Exercise aim:
Write only the number of lines below in which "agent" occurs.

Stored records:
+++

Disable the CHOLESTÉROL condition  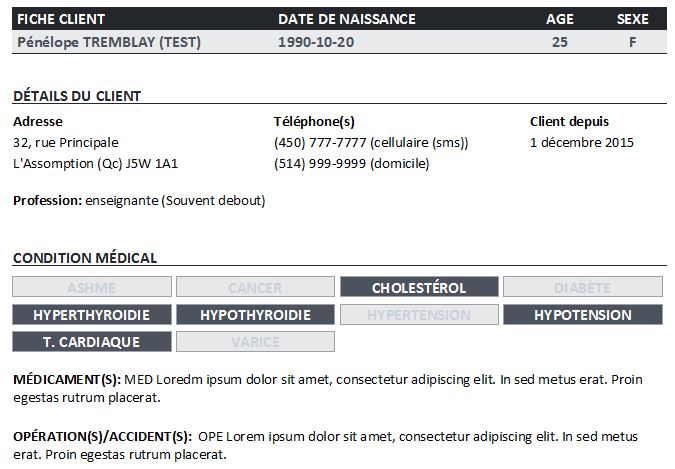pyautogui.click(x=419, y=288)
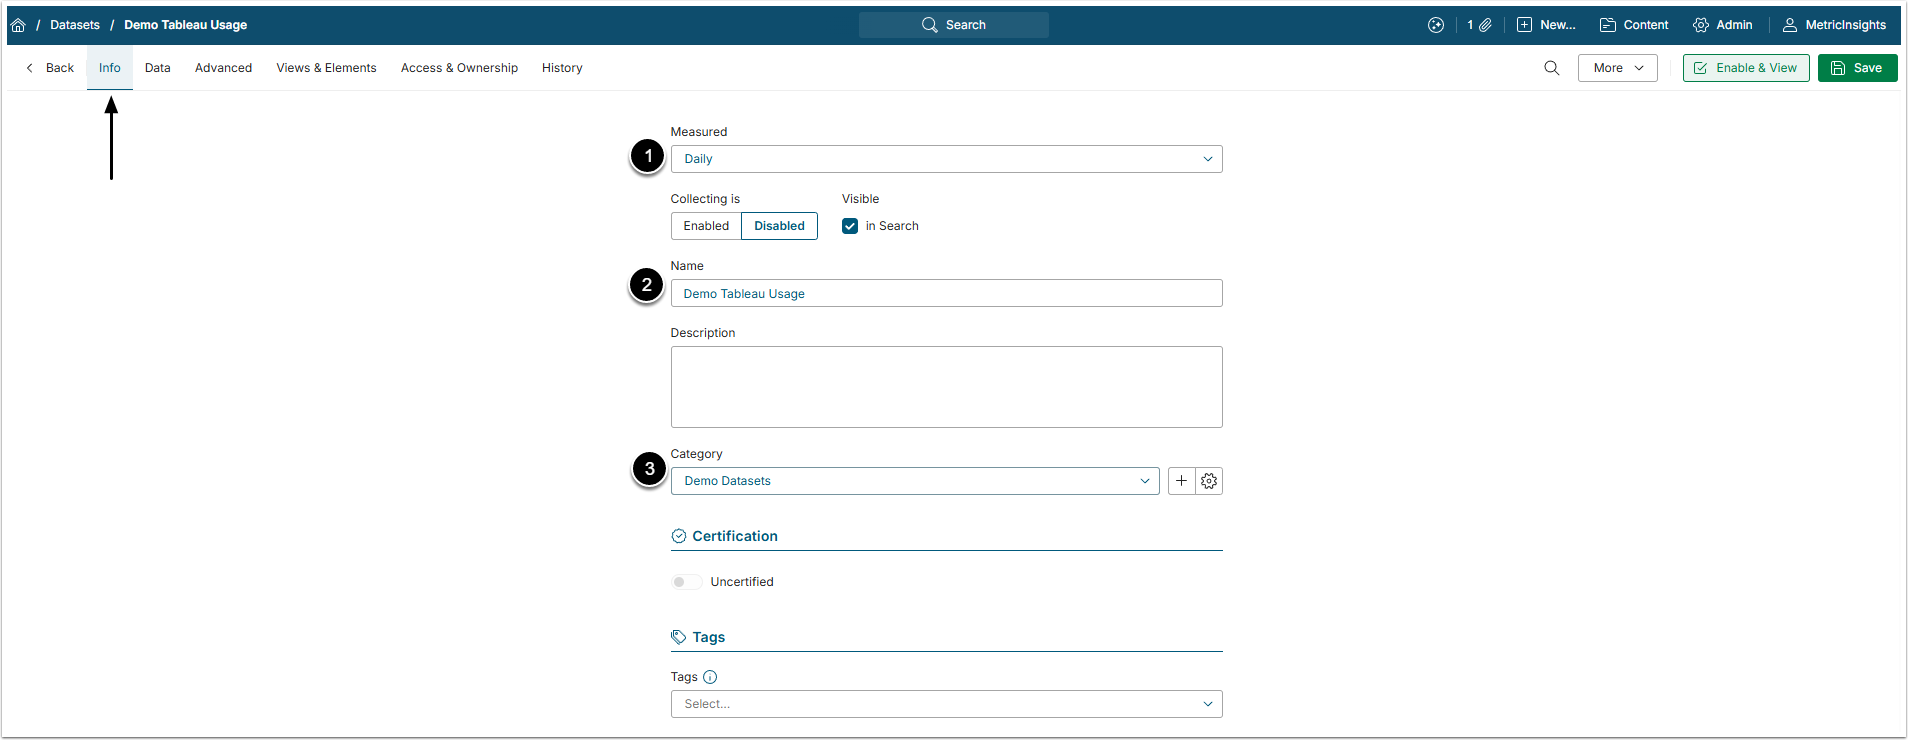
Task: Open the More dropdown menu
Action: [1617, 68]

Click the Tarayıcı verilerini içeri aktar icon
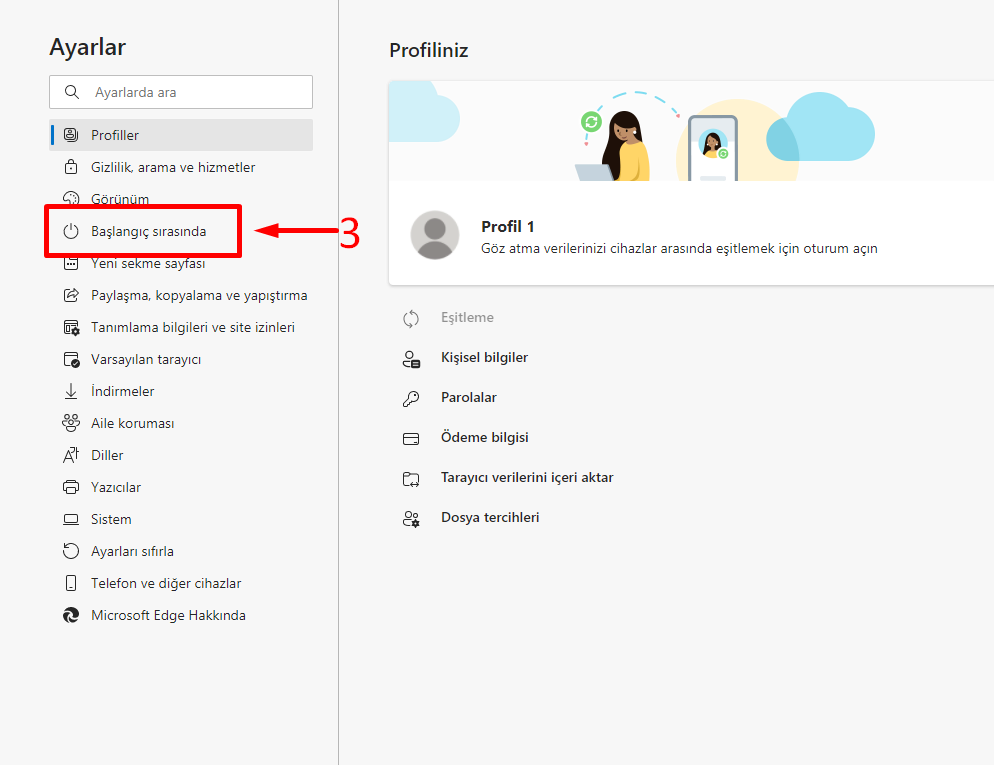(411, 478)
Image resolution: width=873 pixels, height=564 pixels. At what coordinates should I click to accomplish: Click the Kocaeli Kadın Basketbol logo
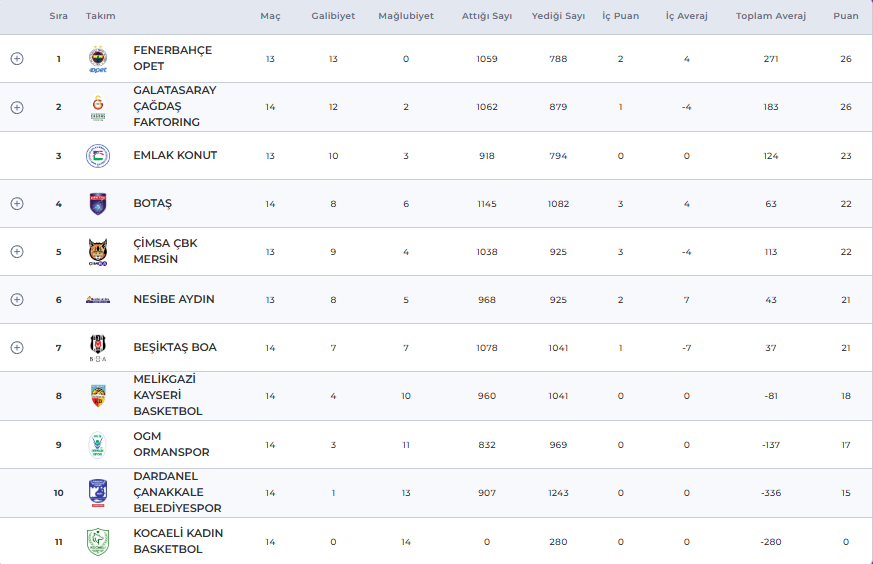(97, 542)
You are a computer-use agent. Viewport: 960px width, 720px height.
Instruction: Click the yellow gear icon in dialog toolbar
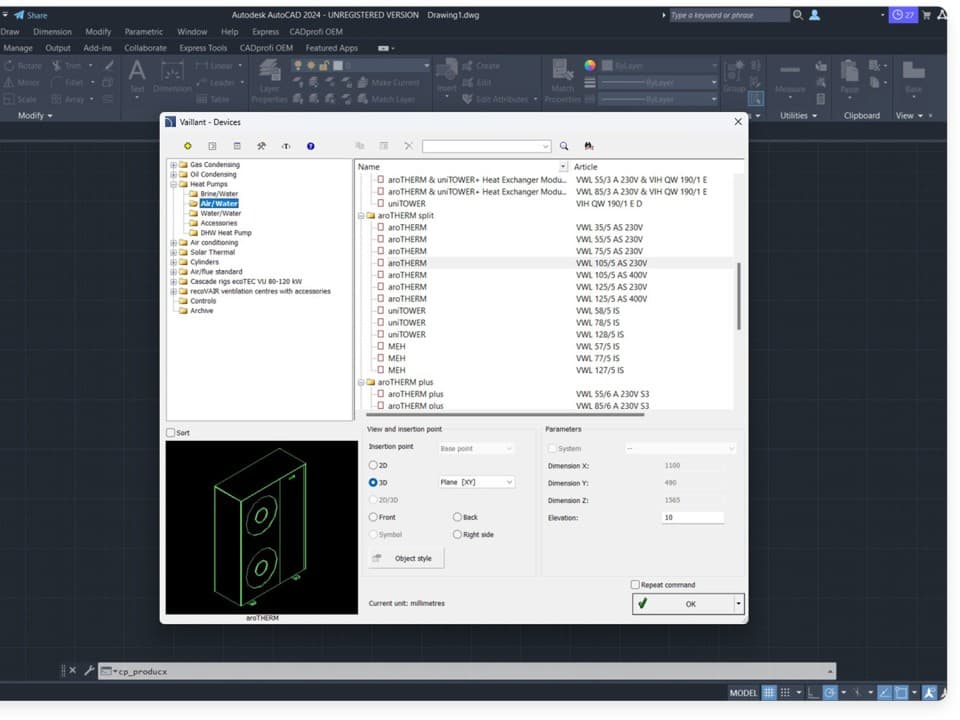[187, 146]
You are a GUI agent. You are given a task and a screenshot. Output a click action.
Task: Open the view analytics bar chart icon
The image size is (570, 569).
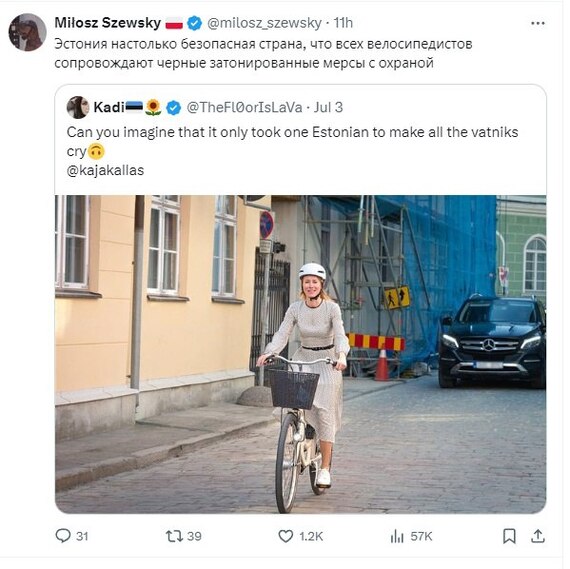point(397,536)

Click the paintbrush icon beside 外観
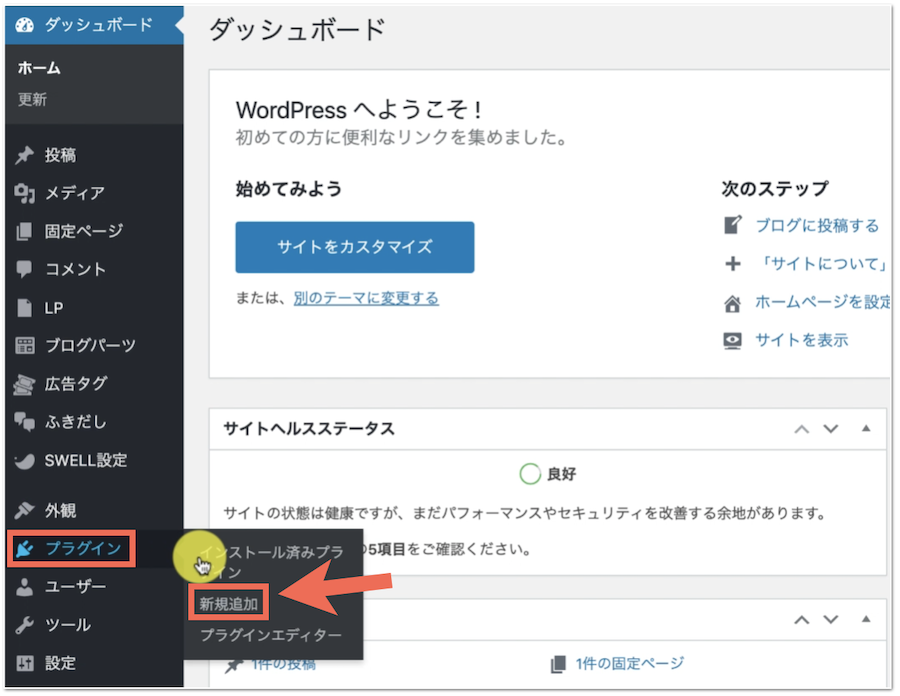pos(25,511)
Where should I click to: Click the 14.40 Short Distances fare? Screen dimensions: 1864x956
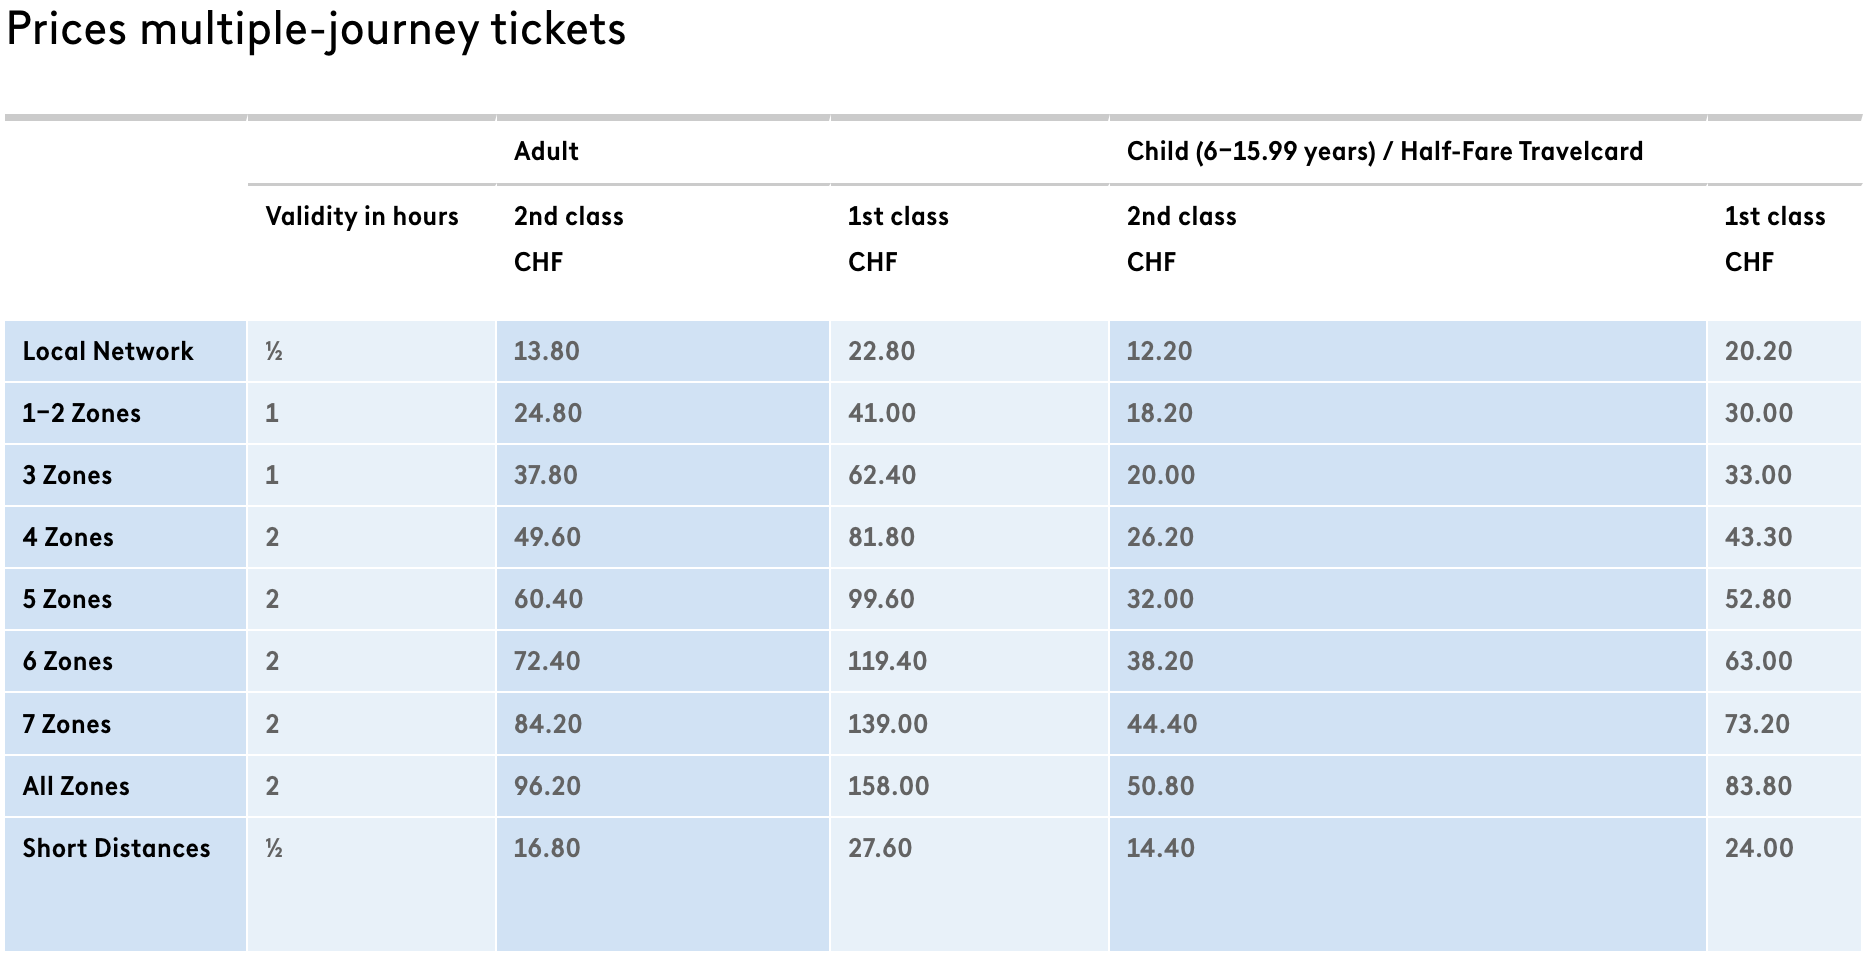click(1160, 848)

+++

Task response:
2